-------- Exercise input
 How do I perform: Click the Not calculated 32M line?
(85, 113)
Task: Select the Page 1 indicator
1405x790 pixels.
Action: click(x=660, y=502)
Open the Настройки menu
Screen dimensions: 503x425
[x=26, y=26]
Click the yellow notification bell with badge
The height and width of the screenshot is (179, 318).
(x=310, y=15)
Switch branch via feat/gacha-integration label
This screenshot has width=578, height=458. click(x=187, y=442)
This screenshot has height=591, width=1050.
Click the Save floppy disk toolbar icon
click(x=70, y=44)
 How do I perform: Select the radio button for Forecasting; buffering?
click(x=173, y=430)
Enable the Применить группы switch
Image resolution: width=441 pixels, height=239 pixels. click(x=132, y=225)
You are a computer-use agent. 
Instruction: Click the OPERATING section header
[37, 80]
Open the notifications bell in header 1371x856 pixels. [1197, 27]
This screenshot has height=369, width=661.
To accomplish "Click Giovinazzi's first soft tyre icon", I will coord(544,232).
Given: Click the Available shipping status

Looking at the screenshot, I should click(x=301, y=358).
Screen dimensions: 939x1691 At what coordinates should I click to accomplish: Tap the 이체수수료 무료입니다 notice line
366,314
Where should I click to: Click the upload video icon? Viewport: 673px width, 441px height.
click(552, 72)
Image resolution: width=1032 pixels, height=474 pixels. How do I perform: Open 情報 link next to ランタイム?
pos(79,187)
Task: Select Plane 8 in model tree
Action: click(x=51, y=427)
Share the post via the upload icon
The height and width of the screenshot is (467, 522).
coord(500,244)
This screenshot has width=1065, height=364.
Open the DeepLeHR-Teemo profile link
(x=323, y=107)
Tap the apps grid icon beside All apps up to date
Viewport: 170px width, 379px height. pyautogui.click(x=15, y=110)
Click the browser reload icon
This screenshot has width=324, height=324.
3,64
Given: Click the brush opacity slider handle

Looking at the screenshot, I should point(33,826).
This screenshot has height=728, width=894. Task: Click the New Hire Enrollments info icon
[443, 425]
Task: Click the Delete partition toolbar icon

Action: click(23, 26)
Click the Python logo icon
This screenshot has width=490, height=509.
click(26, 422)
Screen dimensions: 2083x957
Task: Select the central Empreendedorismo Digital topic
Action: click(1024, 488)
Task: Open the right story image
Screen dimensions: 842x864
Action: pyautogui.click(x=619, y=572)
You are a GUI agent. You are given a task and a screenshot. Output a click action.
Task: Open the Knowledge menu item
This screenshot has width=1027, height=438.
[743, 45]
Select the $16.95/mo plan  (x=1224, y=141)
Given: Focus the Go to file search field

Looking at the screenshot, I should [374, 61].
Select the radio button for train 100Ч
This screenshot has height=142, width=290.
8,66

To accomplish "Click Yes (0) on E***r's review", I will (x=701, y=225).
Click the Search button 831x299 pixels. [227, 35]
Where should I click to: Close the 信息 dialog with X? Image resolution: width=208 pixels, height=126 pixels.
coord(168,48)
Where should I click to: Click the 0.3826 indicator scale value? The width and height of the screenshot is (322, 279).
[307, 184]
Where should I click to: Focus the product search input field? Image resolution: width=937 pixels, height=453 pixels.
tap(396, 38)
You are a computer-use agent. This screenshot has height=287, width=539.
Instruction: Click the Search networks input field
----------------
◆ Written instruction
Quote the entries above verbatim, from the line containing "Task: Open the right story image" through the line containing "Select the $16.95/mo", both included.

◆ Task result
Task: Open the right story image
Screen dimensions: 842x864
Action: pyautogui.click(x=619, y=572)
You are a GUI agent. You are given a task and a screenshot. Output a click action.
Task: Open the Knowledge menu item
This screenshot has width=1027, height=438.
[743, 45]
Select the $16.95/mo plan  (x=1224, y=141)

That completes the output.